WORK REQUEST: Return, from the lines below, each one that includes the word "folder".

(Stored items)

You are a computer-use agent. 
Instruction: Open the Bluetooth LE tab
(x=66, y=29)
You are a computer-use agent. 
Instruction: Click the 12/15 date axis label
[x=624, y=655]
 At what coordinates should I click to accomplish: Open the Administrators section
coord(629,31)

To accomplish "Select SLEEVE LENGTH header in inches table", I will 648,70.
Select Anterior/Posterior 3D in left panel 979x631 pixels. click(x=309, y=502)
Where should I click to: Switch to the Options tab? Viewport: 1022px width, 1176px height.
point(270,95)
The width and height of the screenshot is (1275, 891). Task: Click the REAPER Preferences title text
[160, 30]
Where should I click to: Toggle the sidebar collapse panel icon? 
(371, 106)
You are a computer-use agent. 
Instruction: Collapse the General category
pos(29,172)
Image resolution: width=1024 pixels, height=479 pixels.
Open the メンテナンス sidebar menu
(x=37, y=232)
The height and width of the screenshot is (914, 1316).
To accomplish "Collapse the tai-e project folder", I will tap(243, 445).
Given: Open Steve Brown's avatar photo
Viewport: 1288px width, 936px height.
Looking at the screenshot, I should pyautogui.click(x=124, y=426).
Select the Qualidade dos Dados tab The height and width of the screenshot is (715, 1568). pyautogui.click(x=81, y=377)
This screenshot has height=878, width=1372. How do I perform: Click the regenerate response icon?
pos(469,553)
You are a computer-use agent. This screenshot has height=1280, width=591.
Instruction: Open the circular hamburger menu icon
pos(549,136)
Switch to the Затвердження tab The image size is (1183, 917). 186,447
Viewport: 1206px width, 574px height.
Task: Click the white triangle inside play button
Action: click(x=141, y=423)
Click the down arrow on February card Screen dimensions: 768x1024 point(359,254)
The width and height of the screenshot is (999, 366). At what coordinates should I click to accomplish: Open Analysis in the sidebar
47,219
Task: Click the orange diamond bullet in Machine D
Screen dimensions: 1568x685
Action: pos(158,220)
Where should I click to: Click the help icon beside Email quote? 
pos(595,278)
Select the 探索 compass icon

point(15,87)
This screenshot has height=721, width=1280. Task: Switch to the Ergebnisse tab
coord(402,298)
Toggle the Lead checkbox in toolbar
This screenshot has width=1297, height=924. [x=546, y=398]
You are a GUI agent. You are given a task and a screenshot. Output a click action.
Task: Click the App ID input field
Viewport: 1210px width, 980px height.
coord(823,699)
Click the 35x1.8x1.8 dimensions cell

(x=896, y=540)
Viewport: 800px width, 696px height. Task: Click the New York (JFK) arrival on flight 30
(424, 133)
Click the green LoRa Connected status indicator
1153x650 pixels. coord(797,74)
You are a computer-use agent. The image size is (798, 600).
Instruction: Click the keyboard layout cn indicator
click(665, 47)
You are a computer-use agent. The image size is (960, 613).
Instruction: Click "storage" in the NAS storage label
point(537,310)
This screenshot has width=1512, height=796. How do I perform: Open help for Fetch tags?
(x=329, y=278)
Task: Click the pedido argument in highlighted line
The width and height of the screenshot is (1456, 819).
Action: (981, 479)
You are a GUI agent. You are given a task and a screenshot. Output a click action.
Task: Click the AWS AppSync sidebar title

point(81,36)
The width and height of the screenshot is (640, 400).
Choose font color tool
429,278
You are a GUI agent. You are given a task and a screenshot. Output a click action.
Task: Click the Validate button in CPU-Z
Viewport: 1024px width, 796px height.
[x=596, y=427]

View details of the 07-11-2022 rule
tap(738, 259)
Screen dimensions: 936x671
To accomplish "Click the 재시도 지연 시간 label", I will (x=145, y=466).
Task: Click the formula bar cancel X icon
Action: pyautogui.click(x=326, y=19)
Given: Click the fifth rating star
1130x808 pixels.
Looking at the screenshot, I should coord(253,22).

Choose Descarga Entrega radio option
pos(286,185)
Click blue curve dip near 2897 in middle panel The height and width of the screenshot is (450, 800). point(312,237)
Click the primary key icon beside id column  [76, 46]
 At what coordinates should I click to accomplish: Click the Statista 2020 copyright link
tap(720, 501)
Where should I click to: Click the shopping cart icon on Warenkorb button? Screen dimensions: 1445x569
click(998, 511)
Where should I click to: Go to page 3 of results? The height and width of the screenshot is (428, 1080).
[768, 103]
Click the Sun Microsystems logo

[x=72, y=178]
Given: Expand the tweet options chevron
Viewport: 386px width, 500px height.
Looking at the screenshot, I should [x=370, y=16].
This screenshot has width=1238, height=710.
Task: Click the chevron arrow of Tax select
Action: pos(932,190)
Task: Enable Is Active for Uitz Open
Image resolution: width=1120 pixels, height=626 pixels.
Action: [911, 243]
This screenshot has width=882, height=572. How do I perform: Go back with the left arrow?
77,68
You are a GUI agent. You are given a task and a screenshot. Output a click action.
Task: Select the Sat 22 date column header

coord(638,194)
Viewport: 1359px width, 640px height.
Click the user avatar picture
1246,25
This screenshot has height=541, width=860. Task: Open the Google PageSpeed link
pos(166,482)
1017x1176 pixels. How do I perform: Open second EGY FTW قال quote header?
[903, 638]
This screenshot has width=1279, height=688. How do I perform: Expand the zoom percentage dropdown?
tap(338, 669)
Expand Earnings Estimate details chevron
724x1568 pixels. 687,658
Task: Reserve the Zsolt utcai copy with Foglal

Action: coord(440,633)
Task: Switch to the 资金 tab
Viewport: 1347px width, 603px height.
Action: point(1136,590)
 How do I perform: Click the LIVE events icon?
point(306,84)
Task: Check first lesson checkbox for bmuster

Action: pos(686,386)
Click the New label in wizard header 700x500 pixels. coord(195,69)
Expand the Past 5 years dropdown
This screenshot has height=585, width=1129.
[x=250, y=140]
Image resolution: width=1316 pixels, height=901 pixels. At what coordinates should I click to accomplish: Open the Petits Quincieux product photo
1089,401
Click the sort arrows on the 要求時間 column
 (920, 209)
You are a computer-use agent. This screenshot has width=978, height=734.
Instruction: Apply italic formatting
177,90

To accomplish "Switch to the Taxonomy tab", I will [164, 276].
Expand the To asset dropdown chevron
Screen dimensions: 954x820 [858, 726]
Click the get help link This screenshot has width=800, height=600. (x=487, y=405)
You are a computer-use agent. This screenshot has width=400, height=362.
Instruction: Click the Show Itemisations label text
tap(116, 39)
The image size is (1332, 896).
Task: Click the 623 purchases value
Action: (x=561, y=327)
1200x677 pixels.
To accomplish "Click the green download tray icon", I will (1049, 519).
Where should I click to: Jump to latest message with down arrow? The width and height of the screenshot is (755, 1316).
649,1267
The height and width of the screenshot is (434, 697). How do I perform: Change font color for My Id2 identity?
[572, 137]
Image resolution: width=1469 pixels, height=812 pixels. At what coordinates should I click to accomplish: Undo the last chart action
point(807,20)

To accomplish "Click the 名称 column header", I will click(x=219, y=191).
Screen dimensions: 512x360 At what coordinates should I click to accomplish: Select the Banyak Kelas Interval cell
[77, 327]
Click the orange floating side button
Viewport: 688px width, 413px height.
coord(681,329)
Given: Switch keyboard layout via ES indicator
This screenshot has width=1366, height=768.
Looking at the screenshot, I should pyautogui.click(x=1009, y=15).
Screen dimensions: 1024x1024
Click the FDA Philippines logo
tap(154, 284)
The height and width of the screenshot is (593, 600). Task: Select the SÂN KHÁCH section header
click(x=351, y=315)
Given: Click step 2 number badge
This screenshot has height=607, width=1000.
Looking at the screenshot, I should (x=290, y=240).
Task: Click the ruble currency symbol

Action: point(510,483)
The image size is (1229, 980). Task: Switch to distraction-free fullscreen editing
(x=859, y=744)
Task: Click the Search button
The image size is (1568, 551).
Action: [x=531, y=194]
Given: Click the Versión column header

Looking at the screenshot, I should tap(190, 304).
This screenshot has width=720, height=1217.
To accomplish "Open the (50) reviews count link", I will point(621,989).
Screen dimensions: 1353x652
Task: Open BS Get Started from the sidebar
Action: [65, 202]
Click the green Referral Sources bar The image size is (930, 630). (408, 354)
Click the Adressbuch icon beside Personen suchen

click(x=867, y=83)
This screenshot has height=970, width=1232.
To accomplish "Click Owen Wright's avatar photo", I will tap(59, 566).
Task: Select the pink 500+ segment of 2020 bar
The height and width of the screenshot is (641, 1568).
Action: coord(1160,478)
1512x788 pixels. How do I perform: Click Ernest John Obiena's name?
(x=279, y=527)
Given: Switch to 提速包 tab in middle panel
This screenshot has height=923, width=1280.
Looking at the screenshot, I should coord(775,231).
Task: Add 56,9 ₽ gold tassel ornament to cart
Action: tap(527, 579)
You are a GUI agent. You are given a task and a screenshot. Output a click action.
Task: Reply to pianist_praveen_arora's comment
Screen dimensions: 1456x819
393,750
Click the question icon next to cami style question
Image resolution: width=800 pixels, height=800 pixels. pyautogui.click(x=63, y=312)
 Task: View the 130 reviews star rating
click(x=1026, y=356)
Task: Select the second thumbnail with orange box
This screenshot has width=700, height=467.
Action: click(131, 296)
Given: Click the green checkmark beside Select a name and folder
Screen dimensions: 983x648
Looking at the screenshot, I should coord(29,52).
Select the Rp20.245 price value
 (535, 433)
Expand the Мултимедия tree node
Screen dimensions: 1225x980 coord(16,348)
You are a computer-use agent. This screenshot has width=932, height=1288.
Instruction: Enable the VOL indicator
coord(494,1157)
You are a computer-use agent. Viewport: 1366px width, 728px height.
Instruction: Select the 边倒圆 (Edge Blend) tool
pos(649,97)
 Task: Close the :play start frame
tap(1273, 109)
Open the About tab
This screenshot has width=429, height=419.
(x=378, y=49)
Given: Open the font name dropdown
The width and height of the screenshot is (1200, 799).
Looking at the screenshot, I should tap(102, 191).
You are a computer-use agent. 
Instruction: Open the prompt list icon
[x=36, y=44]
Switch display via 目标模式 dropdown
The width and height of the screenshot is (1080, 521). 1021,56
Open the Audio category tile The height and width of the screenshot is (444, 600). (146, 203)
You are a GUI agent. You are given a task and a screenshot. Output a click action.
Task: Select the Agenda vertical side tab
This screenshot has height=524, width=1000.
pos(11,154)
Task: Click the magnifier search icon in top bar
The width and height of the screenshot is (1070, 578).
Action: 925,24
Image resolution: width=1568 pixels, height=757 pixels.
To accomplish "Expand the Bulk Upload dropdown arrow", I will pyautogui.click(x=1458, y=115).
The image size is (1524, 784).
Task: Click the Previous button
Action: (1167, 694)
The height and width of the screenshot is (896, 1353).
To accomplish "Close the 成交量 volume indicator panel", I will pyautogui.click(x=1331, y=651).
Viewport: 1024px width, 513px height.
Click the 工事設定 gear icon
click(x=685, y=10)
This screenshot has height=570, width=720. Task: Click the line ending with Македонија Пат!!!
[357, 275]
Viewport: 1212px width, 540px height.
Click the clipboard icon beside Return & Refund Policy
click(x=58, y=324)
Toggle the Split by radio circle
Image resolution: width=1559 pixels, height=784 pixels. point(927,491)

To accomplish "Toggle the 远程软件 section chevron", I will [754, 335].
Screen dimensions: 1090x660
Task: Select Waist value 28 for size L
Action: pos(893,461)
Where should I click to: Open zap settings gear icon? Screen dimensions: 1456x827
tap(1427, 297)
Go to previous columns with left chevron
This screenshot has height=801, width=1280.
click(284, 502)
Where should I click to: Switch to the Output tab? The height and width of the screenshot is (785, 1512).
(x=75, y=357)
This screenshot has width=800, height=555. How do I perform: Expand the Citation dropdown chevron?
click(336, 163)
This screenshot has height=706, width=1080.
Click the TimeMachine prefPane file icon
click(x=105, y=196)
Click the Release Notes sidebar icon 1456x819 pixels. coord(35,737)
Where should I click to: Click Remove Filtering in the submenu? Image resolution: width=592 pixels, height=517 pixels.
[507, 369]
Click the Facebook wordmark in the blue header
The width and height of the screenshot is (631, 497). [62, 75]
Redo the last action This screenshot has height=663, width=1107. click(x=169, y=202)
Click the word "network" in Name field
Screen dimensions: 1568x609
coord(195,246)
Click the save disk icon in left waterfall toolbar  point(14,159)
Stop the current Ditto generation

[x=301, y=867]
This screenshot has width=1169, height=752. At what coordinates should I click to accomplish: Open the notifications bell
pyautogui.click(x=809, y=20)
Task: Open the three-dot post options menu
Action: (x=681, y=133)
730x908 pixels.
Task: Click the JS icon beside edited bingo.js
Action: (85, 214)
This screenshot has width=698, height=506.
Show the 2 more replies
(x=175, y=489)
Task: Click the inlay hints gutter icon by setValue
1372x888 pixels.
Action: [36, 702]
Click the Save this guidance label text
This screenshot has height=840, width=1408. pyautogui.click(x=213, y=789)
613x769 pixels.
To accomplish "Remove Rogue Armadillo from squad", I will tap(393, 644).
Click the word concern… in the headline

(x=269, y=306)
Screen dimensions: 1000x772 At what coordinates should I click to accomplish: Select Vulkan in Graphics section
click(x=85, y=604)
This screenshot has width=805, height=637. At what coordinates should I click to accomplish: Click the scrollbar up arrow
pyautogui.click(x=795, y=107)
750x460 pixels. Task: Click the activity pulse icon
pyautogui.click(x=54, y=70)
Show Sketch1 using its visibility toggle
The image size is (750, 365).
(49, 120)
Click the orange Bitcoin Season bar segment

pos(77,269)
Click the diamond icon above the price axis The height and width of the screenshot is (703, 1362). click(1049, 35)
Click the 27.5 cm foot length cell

FINAL ANSWER:
To accomplish "Collapse the tai-e project folder", I will tap(243, 445).
Given: Click the green checkmark beside Select a name and folder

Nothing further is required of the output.